Ce prêt versé à compte-goutte depuis 2021 s’achève cette année. Avec la conclusion de l’accord, le FMI va devoir verser immédiatement, quelques 224, 7 millions de dollars restant du plan d’aide à l’économie congolaise. Le gouvernement de la République a accueilli à bras ouverts la nouvelle et s’en glorifie. Institution financière internationale parfaitement organisée, le FMI a vu la RDC y adhérer en 1963. Et depuis, ce sont les cycles des prêts en guise de soutien à l’économie congolaise confrontée à un
niveau de corruption élevé, le faible niveau du taux d’investissement, la hausse des prix à l’importation, les faibles cours des produits de base et la diminution des flux commerciaux, l’instabilité croissante des taux de change et des flux de capitaux ; la stagnation de l’investissement et de la croissance de la productivité ; et le décalage persistant entre les activités de financement et celles du secteur réel.
Tous ces maux ont été créés par les dirigeants congolais à divers niveaux et toutes époques confondues. Réputée scandale géologique de par ses richesses inégalées, la République Démocratique du Congo n’a aucune raison de contracter des miettes de l’ordre de 1, 5 millars de dollars. Des analystes du domaine ont toujours considéré cet argent comme une sorte d’esclavagisme des temps modernes .

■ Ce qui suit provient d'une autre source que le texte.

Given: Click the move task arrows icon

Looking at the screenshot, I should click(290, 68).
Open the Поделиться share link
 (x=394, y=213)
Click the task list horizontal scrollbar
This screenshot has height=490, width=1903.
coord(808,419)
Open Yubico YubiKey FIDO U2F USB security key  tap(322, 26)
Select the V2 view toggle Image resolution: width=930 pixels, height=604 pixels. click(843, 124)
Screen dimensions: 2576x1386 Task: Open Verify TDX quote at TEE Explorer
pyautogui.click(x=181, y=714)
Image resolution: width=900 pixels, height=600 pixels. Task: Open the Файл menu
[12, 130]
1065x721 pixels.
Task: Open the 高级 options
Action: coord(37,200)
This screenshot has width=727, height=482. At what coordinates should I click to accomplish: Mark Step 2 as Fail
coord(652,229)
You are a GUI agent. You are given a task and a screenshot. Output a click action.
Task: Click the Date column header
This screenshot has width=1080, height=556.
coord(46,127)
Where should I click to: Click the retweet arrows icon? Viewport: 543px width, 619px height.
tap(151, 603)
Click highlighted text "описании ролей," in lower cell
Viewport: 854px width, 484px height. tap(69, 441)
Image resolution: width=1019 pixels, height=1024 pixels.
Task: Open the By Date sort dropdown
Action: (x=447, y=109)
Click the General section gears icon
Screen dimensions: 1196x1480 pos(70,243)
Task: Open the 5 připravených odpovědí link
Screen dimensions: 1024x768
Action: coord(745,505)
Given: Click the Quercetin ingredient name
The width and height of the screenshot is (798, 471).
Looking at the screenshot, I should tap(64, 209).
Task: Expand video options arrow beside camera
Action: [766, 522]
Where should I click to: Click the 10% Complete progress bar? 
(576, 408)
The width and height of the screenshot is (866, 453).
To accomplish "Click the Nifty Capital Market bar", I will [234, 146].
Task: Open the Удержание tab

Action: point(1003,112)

La RDC, fait noter un spécialiste en économie comparée, s’attache une corde au cou. C’est le petit peuple qui en pâtit dans un deal aux effets positifs nuls sur l’économie nationale. Une dette qui pèse énormément sur des générations futures alors que les richesses en termes d’argent peuvent trouver solution sur place en usant de la moindre volonté politique.